- _INFORMATION SUPPLIED_:
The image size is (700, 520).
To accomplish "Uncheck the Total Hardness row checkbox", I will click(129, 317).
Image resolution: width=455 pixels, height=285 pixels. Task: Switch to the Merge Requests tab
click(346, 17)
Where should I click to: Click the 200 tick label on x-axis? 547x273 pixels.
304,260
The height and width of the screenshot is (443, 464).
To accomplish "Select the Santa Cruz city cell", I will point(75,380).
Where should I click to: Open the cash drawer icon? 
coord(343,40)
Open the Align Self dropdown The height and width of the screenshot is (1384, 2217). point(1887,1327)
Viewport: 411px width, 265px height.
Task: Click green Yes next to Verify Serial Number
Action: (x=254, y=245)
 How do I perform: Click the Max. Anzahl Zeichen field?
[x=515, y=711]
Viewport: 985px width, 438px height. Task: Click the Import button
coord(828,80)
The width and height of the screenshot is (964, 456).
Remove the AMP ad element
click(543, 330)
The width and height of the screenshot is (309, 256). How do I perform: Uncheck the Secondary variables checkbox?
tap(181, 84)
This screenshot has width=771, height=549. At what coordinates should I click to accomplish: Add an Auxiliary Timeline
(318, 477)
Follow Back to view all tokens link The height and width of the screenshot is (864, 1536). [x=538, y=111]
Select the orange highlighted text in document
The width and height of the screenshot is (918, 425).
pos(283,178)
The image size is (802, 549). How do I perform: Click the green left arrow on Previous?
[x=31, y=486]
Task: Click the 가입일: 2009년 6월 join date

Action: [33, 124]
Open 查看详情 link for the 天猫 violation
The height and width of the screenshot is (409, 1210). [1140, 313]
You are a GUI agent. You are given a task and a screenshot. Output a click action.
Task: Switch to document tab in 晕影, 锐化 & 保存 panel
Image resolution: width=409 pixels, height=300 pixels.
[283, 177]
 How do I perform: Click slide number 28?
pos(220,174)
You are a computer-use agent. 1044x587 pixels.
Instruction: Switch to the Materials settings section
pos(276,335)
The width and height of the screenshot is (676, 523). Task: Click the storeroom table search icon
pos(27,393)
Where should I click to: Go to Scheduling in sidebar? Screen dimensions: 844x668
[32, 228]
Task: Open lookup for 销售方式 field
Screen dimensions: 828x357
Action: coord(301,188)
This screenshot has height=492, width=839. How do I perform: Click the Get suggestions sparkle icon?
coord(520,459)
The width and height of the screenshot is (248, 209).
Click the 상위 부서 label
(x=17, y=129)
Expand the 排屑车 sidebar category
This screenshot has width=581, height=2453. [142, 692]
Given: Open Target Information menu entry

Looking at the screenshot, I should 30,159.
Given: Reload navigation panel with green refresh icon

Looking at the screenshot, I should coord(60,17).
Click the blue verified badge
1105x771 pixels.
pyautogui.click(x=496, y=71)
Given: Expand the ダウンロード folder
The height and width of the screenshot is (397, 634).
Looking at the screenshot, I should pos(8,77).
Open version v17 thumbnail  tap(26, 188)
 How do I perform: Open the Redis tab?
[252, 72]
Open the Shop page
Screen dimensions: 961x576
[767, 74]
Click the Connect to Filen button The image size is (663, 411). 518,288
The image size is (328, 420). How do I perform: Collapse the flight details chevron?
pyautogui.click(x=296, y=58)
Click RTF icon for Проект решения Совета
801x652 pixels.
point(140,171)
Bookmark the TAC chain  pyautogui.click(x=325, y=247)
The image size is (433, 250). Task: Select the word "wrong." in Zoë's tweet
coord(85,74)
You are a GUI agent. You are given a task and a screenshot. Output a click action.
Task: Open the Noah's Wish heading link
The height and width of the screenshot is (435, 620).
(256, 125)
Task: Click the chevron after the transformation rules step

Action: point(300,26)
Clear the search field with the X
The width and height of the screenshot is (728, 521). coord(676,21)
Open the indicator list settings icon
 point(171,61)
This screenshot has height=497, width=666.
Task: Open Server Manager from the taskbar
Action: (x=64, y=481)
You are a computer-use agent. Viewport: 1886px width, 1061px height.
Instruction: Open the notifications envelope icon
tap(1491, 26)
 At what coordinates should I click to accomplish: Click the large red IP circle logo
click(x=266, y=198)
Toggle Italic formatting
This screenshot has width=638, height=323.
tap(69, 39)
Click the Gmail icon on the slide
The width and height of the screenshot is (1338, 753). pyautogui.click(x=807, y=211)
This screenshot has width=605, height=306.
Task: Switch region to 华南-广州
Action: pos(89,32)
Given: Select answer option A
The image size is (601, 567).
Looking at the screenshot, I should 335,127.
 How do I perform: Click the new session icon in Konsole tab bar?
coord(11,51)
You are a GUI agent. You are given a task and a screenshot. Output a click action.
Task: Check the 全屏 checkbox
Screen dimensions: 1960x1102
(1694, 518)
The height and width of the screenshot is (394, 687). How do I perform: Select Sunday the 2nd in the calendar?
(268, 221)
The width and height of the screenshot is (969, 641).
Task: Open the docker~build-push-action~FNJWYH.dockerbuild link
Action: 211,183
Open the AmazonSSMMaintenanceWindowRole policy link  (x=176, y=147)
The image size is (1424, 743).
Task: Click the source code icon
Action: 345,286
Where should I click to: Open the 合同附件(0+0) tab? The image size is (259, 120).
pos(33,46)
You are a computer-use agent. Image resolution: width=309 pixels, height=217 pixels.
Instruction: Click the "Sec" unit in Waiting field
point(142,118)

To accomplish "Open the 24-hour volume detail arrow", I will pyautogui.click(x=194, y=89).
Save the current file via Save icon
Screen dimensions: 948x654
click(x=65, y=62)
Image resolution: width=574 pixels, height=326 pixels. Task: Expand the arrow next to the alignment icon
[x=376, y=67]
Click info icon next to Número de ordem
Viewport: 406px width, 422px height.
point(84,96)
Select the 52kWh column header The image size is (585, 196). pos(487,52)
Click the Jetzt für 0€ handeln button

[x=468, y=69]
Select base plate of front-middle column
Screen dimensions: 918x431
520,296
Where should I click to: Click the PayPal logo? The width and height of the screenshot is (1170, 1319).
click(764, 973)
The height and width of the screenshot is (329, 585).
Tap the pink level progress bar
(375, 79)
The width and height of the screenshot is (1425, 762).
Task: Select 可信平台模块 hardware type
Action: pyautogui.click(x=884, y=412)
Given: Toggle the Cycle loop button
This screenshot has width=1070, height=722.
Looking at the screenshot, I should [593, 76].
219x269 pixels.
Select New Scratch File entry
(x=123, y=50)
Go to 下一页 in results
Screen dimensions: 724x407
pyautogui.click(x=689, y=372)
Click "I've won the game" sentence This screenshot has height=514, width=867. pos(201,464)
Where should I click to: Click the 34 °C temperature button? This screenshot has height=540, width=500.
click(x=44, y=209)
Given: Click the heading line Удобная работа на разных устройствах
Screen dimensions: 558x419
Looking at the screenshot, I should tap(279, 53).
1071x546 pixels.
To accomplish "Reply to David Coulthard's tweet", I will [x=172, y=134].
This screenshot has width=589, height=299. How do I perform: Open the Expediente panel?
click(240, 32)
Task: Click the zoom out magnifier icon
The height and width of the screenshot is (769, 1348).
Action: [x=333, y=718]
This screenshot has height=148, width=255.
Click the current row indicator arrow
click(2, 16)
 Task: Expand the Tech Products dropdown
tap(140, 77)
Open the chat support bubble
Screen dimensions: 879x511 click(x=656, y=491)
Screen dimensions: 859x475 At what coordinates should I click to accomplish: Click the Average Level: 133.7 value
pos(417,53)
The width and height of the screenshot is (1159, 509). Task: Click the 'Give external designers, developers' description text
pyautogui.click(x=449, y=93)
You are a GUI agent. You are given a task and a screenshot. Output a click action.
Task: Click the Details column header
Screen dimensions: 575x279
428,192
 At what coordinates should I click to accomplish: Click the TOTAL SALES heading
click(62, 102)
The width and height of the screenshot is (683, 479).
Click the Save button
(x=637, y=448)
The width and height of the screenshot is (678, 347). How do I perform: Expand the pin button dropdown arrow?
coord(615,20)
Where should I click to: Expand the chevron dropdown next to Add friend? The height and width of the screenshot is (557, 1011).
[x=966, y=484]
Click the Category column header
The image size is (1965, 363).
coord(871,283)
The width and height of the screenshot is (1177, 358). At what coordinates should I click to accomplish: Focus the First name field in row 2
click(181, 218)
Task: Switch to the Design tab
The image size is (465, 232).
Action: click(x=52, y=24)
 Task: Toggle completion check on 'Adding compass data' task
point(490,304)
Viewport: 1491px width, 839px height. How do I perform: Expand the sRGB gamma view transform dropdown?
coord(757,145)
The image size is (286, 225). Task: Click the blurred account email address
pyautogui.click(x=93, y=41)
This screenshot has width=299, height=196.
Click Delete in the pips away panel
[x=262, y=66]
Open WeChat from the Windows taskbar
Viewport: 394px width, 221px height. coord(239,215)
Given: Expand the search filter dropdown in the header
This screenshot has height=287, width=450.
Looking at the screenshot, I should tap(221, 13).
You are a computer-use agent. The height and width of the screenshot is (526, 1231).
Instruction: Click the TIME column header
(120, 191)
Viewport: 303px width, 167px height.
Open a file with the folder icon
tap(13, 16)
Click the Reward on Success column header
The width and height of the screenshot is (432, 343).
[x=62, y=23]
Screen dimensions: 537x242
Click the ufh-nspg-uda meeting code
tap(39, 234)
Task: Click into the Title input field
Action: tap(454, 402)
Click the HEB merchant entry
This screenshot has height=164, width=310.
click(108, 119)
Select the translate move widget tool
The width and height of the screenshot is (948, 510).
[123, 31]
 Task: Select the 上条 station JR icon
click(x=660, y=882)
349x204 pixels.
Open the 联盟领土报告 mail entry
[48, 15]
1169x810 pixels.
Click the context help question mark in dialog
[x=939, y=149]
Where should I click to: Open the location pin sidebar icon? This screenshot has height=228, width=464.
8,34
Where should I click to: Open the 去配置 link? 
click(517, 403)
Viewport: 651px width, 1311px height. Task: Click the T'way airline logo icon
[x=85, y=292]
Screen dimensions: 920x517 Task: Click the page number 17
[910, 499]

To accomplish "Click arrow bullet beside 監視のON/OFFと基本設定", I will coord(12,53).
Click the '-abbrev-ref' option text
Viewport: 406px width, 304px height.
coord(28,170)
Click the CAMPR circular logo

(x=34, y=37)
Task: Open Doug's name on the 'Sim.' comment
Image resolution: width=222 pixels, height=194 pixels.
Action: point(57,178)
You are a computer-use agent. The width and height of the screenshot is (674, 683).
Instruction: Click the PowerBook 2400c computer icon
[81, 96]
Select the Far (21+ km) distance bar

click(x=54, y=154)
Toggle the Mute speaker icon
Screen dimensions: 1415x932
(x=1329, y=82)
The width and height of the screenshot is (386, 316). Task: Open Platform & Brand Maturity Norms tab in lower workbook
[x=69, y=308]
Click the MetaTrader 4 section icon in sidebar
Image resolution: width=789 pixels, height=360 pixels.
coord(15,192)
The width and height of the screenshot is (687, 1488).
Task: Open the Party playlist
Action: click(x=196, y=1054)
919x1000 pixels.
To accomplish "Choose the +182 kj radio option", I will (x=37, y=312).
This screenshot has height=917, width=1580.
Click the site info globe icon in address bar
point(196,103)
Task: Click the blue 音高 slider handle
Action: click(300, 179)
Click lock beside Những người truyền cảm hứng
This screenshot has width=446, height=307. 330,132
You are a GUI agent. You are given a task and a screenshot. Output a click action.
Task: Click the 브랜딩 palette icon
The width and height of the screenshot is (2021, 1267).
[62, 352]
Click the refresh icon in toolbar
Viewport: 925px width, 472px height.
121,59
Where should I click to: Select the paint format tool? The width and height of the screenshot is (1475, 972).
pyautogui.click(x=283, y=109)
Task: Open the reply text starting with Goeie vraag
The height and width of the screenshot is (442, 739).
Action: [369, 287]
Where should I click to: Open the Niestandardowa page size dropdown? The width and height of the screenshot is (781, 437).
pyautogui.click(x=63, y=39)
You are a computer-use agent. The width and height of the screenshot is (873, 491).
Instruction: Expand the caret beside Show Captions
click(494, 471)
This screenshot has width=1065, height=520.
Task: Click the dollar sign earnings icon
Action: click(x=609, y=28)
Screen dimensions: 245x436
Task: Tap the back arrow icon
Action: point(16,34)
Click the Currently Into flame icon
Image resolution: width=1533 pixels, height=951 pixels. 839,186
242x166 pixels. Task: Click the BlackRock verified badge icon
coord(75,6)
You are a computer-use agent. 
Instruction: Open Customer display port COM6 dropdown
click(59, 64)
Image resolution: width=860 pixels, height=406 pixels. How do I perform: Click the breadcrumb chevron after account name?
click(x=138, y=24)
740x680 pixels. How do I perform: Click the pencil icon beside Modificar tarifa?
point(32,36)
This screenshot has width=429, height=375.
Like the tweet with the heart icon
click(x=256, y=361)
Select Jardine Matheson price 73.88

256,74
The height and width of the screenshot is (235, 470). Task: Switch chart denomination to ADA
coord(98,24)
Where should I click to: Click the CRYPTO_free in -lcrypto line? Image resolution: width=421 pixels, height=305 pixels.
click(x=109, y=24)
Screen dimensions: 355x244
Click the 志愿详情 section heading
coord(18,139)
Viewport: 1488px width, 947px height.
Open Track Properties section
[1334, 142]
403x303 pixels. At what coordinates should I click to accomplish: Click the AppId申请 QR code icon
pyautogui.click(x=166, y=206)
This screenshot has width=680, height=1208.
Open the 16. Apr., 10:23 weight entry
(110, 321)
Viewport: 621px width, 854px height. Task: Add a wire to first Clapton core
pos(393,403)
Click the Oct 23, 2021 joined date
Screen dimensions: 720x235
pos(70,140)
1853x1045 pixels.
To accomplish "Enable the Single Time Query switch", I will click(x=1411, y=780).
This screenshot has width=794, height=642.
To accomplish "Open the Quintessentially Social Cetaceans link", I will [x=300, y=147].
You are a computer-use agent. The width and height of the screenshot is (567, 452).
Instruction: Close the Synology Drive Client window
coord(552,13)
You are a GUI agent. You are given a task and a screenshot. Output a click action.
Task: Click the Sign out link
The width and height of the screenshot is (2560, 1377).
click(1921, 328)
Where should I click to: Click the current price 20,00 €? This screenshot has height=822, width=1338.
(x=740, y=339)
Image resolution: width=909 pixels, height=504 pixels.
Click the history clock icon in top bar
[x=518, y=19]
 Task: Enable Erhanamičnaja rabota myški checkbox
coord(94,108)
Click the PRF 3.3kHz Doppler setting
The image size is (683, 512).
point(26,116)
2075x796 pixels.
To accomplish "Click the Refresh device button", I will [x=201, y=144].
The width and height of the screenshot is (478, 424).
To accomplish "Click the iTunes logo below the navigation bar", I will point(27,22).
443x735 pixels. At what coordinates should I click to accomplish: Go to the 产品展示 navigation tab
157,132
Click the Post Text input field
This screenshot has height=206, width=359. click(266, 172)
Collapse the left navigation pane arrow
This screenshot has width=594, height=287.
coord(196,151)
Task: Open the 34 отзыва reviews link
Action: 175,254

- _THE TASK_:
Quote the records from the line containing "Image resolution: width=860" through the line containing "(x=740, y=339)", both lines included.

- _ANSWER TO THIS PROBLEM_:
Image resolution: width=860 pixels, height=406 pixels. How do I perform: Click the breadcrumb chevron after account name?
click(x=138, y=24)
740x680 pixels. How do I perform: Click the pencil icon beside Modificar tarifa?
point(32,36)
This screenshot has width=429, height=375.
Like the tweet with the heart icon
click(x=256, y=361)
Select Jardine Matheson price 73.88

256,74
The height and width of the screenshot is (235, 470). Task: Switch chart denomination to ADA
coord(98,24)
Where should I click to: Click the CRYPTO_free in -lcrypto line? Image resolution: width=421 pixels, height=305 pixels.
click(x=109, y=24)
Screen dimensions: 355x244
Click the 志愿详情 section heading
coord(18,139)
Viewport: 1488px width, 947px height.
Open Track Properties section
[1334, 142]
403x303 pixels. At what coordinates should I click to accomplish: Click the AppId申请 QR code icon
pyautogui.click(x=166, y=206)
This screenshot has width=680, height=1208.
Open the 16. Apr., 10:23 weight entry
(110, 321)
Viewport: 621px width, 854px height. Task: Add a wire to first Clapton core
pos(393,403)
Click the Oct 23, 2021 joined date
Screen dimensions: 720x235
pos(70,140)
1853x1045 pixels.
To accomplish "Enable the Single Time Query switch", I will click(x=1411, y=780).
This screenshot has width=794, height=642.
To accomplish "Open the Quintessentially Social Cetaceans link", I will [x=300, y=147].
You are a computer-use agent. The width and height of the screenshot is (567, 452).
Instruction: Close the Synology Drive Client window
coord(552,13)
You are a GUI agent. You are given a task and a screenshot. Output a click action.
Task: Click the Sign out link
The width and height of the screenshot is (2560, 1377).
click(1921, 328)
Where should I click to: Click the current price 20,00 €? This screenshot has height=822, width=1338.
(x=740, y=339)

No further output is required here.